_課題の目的:_
BERTの設定値を確かめる文章から、「multi-head-attentionの重みの考え方は」で始まり「print(config)」で終わる部分を、一字も変えずに書き出してください。

_原文抜粋:_
また隠れ層の層数(Transformerブロック数)が24となっていることも確認できました。
self-attentionのヘッド数(=16, 後述)はどこかに現れないのか?と思われるかもしれませんが、1024/16の重み行列が16のヘッドそれぞれに対して紐づいています。(つまりヘッド数には依存しません)
multi-head-attentionの重みの考え方は以下のサイトの画像を見るとイメージが掴みやすいと思います。
https://developers.agirobots.com/jp/multi-head-attention/
その他の設定値についても確認
論文には以下のようにあります。
In this work, we denote the number of layers (i.e., Transformer blocks) as L, the hidden size as H, and the number of self-attention heads as A. We primarily report results on two model sizes: BERTBASE (L=12, H=768, A=12, Total Parameters=110M) and BERTLARGE (L=24, H=1024, A=16, Total Parameters=340M).
これはBertConfigで確認することができます。
from transformers import BertConfig
config = BertConfig.from_pretrained(model_name)
print(config)
BertConfig {
"architectures": [
"BertForMaskedLM"
],
"attention_probs_dropout_prob": 0.1,
"classifier_dropout": null,
"gradient_checkpointing": false,
"hidden_act": "gelu",
"hidden_dropout_prob": 0.1,
"hidden_size": 1024,
"initializer_range": 0.02,
"intermediate_size": 4096,
"layer_norm_eps": 1e-12,
"max_position_embeddings": 512,
"model_type": "bert",
"num_attention_heads": 16,
"num_hidden_layers": 24,
"pad_token_id": 0,
"position_embedding_type": "absolute",
"transformers_version": "4.47.1",
"type_vocab_size": 2,
"use_cache": true,
"vocab_size": 30522
}
ここでも、隠れ層の層数(Transformerブロック数)が24であることを確認できました。

_データ抜粋:_
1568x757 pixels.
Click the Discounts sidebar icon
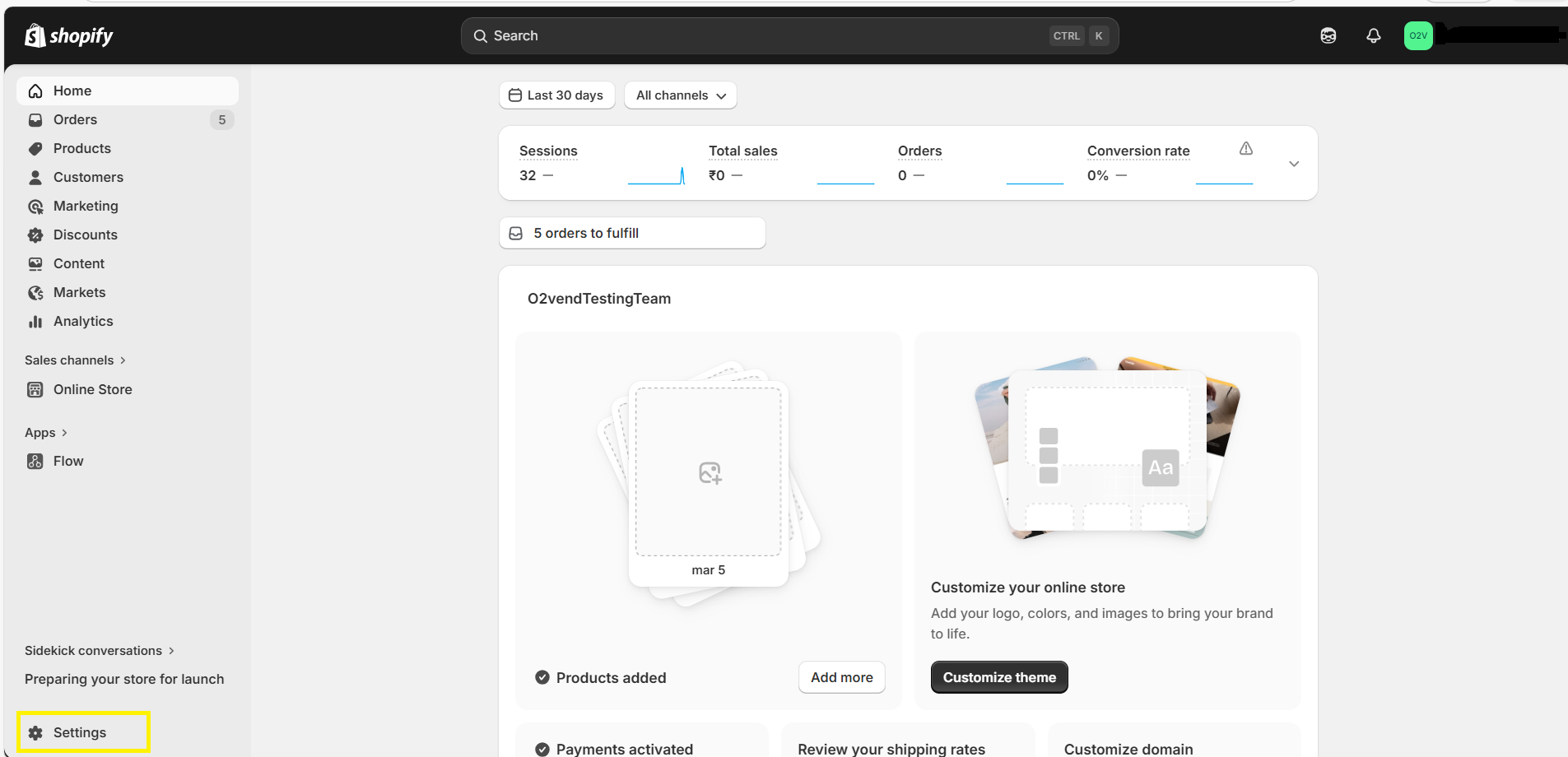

_記述回答:_
multi-head-attentionの重みの考え方は以下のサイトの画像を見るとイメージが掴みやすいと思います。
https://developers.agirobots.com/jp/multi-head-attention/
その他の設定値についても確認
論文には以下のようにあります。
In this work, we denote the number of layers (i.e., Transformer blocks) as L, the hidden size as H, and the number of self-attention heads as A. We primarily report results on two model sizes: BERTBASE (L=12, H=768, A=12, Total Parameters=110M) and BERTLARGE (L=24, H=1024, A=16, Total Parameters=340M).
これはBertConfigで確認することができます。
from transformers import BertConfig
config = BertConfig.from_pretrained(model_name)
print(config)